The Architecture of Death Through the Eyes of a Taphophile

by M-Gillies

There are approximately 170,000 people buried in around 53,000 graves at Highgate Cemetery.

Tombstone tourist, cemeterian, cemetery hunter, cemetery historian, military, genealogical, and even preservationist-gravers – whatever you want to call them, it’s a grave case of taphophilia and these taphophiles share one common interest… their interest; their fascination; their obsession rests in the lore, the art, the architectural, historical and serene beauty of cemeteries.

It’s a hobby, a leisure pursuit, and even a lifestyle for the modern day taphophile, and while it may seem peculiar to those who collect stamps, and insects, attend sports games or cycle throughparks, the act… nay – the art of taphophilia is one that has a history that stretches from long ago.

Just as people made pilgrimages to burial sites of religious icons and leaders to venerate saints, cemeteries have had a long standing with capturing the fascinations of many people. For a taphophile, one who travels to different cemeteries for enjoyment, often observing old and unusual gravestones, or finding and visiting the graves of famous people, the art of taphophilia lies in the historical aspects and relevance of its inhabitants.

During the early nineteenth century, after the cholera epidemic there was a motion set in place to relocate cemeteries outside of cities, much like how Ancient Romans had practiced. This was brought on in part to burial spaces growing scarce and the risks of disease being spread throughout cities.

While cemeteries were first owned by churches, that maintained their grounds in churchyards, these cemeteries located outside the cities would soon become known as ‘Garden Cemeteries’. Initially, albeit informally landscaped with sweeping roads wide enough for carriages and smaller paths for strolling, combined with the strategic planting of trees, and architectural features that not only impressed but drew the eye toward more key features of what a cemetery had to offer, became a fashion which would prevail for the next decade, after the opening of Pere Lachaise cemetery in Paris, 1815.

By 1842, one John Claudius Loudon published a book entitled, On the Laying Out of Cemeteries. It was in this book that Loudon advocated a more practical approach to cemetery layout, in which he promoted grid-like structuring that would offer a more efficient use of space. Even after the publication, the ideas and his promotion of the cemetery as an educational, contemplative and dignified environment was well-received by Victorian society at the time.

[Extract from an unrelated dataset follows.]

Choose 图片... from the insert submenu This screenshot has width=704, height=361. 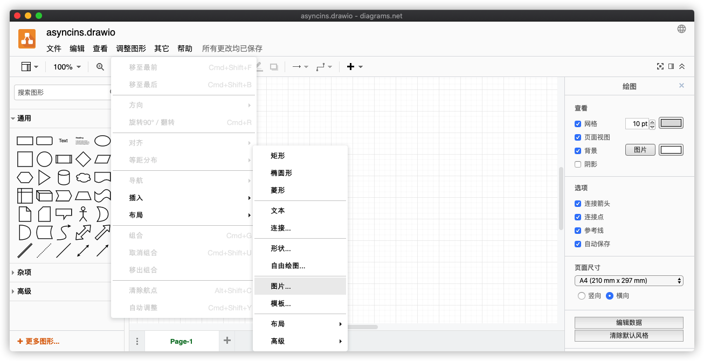tap(281, 286)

As the years went by, the 1850s and onward saw many cemeteries adopting the approach of the grid layout. In fact, Victorians saw cemeteries not only as a place in which social status could be established, whether it be in stone or marble, but also as a contemplative place to visit, reflect and enjoy a stroll.

Then something happened. As the dawn of the a new century approached, attitudes toward death changed. Cemeteries began to be laid out different, while headstones became more discreet. However, it was only after the First World War, when the realities of death began affecting families on a more personal level that the attitudes of death changed. This was soon followed by more practical demands of burying an ever-growing number of dead, along with the cost of maintaining the cemeteries. With drastic results, the majority of Garden Cemeteries started to fall into a state of disrepair.

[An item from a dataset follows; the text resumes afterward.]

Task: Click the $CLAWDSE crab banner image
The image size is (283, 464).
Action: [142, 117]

By the 1960s, the majority of cemeteries were no longer financially viable. Once prosperous cemeteries such as Highgate Cemetery and Abney Park were virtually abandoned by the companies that owned them. Soon gates were locked, leaving formerly landscaped grounds to grow wild and naturally as shrubs and plants engulfed and destroyed catacombs and headstones.

However, over the last two decades, there has been a resurgence in cemeteries. With local enthusiasts, volunteers and charities invigorating the attitudes toward cemeteries; their architectural, historical, social and environmental importance – cemeteries have once again been seen as a place of quiet contemplation and reflection.

With the resurgence being spearheaded by taphophiles, some of their hobbies while visiting cemeteries range from collecting vintage cemetery postcards, tombstone rubbing, necropolis photographing, epitaph collating, cemetery exploring, and in some cases, grave-dirt collecting. And while these pursuits may seem peculiar to the average person, Taphophilia, though still obscure to mainstream trends, is still a respected activity that sees many like-minded individuals taking to cemeteries to document, tour and absorb the beauty that even death can produce.